LLMDistill4Ads: Using Cross-Encoders to Distill from LLM Signals for Advertiser Keyphrase Recommendations
Soumik Dey, Benjamin Braun, Naveen Ravipati, Hansi Wu, Binbin Li
TL;DR
This work tackles the misalignment and bias in advertiser keyphrase recommendations by leveraging a multi-task distillation pipeline that moves knowledge from an LLM-based teacher to a cross-encoder assistant and finally to a lightweight bi-encoder student. By combining CTR, Search Relevance, and LLM-generated labels within a multi-dataset training framework, and by employing distillation losses such as Pearson correlation, the approach achieves improved retrieval quality while maintaining practical latency via Matryoshka embeddings. Offline ablations and an in-production A/B test demonstrate significant business impact, including substantial gains in GMB and ROAS, and higher seller adoption of keyphrases.
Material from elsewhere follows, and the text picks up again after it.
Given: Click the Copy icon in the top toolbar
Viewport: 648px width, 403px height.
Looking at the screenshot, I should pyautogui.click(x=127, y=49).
The proposed evaluation protocol integrates de-duplication, relevance filtering, and LLM-based judgment to approximate real-world performance in a two-sided marketplace, offering a scalable path for production-ready advertiser keyphrase retrieval systems.
Abstract
E-commerce sellers are advised to bid on keyphrases to boost their advertising campaigns. These keyphrases must be relevant to prevent irrelevant items from cluttering search systems and to maintain positive seller perception. It is vital that keyphrase suggestions align with seller, search and buyer judgments. Given the challenges in collecting negative feedback in these systems, LLMs have been used as a scalable proxy to human judgments. This paper presents an empirical study on a major ecommerce platform of a distillation framework involving an LLM teacher, a cross-encoder assistant and a bi-encoder Embedding Based Retrieval (EBR) student model, aimed at mitigating click-induced biases in keyphrase recommendations.